Water Grabs Threaten the Future of Rural Communities and Wildlife
Throughout the Great Basin
Because the Great Basin is a desert, WATER IS LIFE. Nevada is the most arid state in the nation. Water management, for better or worse, is part of the Great Basin's heritage. Indian names for towns Tonopah, Pahrump, Pahranagut, and Ivanpah denote the presence of water. An early, innovative water project siphoned water from Marlette Lake in the Sierra Nevada to Virginia City to support the mining boom. Nevada is also bound by the Colorado River Compact, forged in the 1920's to allocate the flow of the river among seven
states. Based on factors at that time, including population, just four percent is earmarked for Nevada today.
But times have changed. The proposal by Southern Nevada Water Authority (SNWA) to build a 300 mile, 84" diameter pipeline to drain "unappropriated" water from east central Nevada and the west desert of Utah is unprecedented in ambition and scope; if implemented, the proposal will cause disastrous impacts to the human and natural environment.
The impacts of the Las Vegas Water Grab are known well, and documented by the federal Bureau of Land Management (BLM), custodian of most public lands in the west.
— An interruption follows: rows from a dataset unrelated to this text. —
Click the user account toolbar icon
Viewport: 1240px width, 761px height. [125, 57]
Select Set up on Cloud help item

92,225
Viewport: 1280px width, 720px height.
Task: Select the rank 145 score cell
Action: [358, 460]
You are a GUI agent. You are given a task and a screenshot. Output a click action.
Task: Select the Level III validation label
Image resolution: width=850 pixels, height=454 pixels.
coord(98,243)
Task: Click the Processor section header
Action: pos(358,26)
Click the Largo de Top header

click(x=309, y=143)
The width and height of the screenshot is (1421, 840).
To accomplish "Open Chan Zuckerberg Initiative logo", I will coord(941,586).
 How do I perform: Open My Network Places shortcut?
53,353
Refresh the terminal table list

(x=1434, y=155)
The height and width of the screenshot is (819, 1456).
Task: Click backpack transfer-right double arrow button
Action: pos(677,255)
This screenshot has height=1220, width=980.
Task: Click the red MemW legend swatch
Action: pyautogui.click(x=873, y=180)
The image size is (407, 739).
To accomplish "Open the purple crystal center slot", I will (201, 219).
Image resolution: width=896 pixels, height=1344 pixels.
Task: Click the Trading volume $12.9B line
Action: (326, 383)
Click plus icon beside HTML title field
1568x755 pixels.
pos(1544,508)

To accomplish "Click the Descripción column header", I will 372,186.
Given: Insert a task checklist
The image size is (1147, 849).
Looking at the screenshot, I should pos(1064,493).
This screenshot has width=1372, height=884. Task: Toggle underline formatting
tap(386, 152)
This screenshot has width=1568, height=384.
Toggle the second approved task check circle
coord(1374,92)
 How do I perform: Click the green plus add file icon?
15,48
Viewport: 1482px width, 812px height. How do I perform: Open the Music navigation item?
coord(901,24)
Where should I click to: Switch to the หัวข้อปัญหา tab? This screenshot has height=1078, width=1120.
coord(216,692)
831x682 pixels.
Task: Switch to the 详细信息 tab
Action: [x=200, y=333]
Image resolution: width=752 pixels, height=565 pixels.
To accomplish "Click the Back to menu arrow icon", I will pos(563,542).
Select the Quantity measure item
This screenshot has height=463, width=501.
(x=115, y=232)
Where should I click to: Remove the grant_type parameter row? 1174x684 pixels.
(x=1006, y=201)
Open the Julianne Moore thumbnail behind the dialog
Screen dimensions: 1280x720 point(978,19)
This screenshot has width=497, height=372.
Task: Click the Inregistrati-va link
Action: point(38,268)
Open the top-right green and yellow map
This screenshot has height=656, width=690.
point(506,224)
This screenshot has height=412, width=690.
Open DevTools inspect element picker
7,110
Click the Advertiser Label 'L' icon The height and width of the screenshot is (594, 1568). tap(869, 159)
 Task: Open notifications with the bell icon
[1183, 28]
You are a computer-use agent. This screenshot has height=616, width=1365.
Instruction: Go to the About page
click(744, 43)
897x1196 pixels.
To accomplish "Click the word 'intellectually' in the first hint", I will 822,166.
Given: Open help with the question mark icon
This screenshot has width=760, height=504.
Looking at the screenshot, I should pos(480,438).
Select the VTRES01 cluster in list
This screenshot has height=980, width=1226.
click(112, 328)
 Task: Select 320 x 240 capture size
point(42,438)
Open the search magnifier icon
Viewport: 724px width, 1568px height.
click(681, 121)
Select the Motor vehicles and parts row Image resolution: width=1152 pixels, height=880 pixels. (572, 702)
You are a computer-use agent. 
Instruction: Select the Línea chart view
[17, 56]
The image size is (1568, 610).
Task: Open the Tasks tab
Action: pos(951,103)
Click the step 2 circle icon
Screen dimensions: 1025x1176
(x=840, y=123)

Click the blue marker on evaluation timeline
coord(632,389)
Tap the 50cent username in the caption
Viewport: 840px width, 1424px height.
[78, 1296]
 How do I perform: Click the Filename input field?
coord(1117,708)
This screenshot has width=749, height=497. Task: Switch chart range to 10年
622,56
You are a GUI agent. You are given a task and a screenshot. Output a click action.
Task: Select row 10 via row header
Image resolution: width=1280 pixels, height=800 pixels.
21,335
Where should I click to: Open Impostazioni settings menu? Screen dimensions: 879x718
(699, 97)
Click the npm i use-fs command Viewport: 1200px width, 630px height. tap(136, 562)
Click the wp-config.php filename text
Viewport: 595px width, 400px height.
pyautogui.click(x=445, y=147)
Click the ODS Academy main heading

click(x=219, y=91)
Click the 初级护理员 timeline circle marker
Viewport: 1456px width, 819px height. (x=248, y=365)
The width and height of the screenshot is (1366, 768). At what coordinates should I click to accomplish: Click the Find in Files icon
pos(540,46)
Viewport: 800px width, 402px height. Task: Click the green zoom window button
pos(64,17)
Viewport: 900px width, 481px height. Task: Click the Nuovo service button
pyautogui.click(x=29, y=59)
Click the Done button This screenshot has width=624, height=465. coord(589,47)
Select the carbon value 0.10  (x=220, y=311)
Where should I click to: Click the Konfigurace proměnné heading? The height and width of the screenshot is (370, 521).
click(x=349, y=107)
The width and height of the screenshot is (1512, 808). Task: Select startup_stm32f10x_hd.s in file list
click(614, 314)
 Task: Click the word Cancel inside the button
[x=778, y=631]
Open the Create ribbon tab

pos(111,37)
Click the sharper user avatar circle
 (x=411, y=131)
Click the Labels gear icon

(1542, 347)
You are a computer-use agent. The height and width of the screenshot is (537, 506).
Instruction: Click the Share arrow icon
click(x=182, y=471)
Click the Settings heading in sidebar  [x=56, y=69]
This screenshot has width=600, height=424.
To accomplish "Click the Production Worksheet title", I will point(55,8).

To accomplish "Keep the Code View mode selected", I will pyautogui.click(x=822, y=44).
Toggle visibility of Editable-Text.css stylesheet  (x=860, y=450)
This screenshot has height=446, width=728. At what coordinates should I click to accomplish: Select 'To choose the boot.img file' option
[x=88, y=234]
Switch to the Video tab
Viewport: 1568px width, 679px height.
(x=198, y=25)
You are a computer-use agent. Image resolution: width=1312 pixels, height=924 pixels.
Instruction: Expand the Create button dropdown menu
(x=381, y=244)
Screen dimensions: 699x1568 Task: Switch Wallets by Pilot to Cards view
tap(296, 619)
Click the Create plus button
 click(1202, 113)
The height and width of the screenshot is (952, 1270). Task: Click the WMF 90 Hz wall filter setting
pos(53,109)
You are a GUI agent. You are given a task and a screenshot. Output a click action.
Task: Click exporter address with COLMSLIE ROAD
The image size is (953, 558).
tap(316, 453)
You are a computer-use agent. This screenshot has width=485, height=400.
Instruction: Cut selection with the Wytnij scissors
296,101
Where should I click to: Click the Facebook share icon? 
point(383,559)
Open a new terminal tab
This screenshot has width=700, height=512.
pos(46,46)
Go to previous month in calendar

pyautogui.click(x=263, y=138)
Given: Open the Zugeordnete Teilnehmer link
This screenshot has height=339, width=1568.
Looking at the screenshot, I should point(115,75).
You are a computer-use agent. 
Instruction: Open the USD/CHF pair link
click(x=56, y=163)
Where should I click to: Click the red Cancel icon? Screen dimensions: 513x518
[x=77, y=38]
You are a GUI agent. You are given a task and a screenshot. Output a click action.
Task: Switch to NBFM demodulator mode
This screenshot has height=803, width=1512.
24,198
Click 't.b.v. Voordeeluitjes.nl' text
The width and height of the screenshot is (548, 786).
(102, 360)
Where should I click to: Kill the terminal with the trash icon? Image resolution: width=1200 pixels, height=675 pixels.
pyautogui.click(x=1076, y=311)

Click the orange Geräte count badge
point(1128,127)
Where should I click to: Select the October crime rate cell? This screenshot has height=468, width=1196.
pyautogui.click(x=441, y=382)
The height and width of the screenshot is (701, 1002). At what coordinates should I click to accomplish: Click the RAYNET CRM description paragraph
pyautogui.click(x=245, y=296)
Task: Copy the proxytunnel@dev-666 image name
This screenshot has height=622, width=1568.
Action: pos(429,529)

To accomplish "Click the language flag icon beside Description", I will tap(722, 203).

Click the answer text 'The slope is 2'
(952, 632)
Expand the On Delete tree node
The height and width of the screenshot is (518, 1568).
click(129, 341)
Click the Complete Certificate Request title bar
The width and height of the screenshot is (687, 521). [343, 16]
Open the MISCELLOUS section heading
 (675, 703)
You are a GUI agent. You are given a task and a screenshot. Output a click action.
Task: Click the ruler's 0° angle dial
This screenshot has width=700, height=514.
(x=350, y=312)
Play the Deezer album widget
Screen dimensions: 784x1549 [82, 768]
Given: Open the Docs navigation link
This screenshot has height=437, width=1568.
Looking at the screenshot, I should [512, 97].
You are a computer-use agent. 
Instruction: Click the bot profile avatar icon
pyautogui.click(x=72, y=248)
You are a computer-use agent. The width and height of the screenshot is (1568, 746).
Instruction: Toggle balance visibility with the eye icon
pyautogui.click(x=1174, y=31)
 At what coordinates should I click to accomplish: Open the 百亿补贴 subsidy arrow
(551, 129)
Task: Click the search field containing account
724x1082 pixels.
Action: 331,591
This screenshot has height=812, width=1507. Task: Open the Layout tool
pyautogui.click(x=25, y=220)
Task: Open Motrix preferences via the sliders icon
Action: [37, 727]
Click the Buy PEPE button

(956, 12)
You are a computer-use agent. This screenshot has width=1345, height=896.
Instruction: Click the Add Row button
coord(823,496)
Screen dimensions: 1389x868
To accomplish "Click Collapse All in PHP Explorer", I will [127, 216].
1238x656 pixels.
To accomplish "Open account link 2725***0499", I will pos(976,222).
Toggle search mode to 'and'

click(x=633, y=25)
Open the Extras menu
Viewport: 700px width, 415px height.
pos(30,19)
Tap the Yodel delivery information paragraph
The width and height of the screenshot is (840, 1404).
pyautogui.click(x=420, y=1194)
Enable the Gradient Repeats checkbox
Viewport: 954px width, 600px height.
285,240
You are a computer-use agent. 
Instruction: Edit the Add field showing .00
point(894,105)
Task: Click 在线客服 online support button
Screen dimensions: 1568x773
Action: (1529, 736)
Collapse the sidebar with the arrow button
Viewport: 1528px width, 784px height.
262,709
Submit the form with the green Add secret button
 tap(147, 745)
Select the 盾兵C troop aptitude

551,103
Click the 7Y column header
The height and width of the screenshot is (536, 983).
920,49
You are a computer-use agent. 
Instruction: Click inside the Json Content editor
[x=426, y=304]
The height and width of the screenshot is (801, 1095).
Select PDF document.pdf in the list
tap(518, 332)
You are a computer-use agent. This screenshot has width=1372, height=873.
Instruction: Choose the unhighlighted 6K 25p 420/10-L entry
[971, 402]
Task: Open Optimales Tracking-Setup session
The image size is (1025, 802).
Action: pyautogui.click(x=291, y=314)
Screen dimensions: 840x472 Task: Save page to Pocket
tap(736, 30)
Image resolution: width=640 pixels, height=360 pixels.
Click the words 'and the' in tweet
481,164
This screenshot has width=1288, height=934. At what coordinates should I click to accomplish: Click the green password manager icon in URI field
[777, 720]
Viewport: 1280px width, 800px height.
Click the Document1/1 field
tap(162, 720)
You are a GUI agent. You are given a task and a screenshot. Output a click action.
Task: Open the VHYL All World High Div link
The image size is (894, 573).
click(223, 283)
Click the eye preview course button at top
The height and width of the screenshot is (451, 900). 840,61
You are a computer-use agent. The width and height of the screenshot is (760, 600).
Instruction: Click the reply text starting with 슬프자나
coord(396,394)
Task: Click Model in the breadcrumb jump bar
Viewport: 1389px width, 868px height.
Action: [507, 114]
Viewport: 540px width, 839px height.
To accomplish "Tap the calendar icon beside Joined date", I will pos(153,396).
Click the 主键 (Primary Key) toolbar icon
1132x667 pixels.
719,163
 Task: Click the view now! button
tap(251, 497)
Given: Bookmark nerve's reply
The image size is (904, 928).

Sixteen pages of "irreversible and irretrievable" resources from adverse impacts are listed in BLM's Final EIS. (See Chapter 4, Page 4-1 through 4-18) The unprecedented size and boldness of the project is enabled by the fact that more than 80 percent of Nevada is public land. Rural communities are surrounded by public lands that are used for
grazing, wildlife, recreation, mining, energy development and community watersheds.
Rural people and Tribes, who make a living from the land and the water, know that water does not exist in quantities to support the proposed exportation project. They know that rural water is already over-appropriated and cannot be pumped by SNWA without damaging senior water rights and harming the environment on which all Nevadans depend, whether for their livelihoods, for recreation, or because they value wildlife and endangered species. They question whether the project is viable or affordable, given their understanding of the limited water in the high deserts of the project’s target area. Is a $15 billion project to tap an uncertain and finite source of water really financially feasible for southern Nevada ratepayers?
Rural residents try to live daily within the delicate ecological balance that keeps plants and animals alive and rangelands healthy, that ensures stream flow, and that sustains agriculture, tourism, business, and communities. Concerned urban residents understand that water conservation is essential along with control of growth and sprawl in order to live sustainably. Bottom line: the water grab will be a disaster for urban, suburban and rural dwellers, for Nevada and for Utah, and it is a fiscal folly.
GBWN supports sustainable local water use. We reject water speculation, and question public policies that enable water to be extracted to the detriment of local communities. Through a combination of grassroots outreach, legal action, and true grit, GBWN and its allies have fended off the Las Vegas Water Grab so far. "Inevitable" is not in our working vocabulary. We support water conservation. Water is precious, it must be used wisely!
The Great Basin, stretching from Utah's Great Salt Lake to the Sierra Nevada Mountains and from southern Idaho to southern California, is an arid land. Average rainfall in Nevada, the heart of the Great Basin, is a mere 7 inches per year with some areas averaging less than 5 inches per year. Much of western Utah and eastern California matches that dryness in their own portions of the Great Basin. Dry is a natural condition in the Great Basin, but it's been even drier in eastern Nevada and western Utah where a drying trend has been
going on for more than a decade. See the U.S. Drought Monitor for current drought conditions.
The limited water throughout the Great Basin has produced century-old, small and hardy agricultural communities where production of bountiful crops and livestock depends on shallow groundwater, large regional springs, and small creeks. Each of these sources of water depends on healthy groundwater flows supported by precipitation in mountain ranges which receive more moisture than the valleys. Water is critical to the Great Basin's plants and animals including unique species found only in regional springs —springs
which are directly threatened by pumping of groundwater.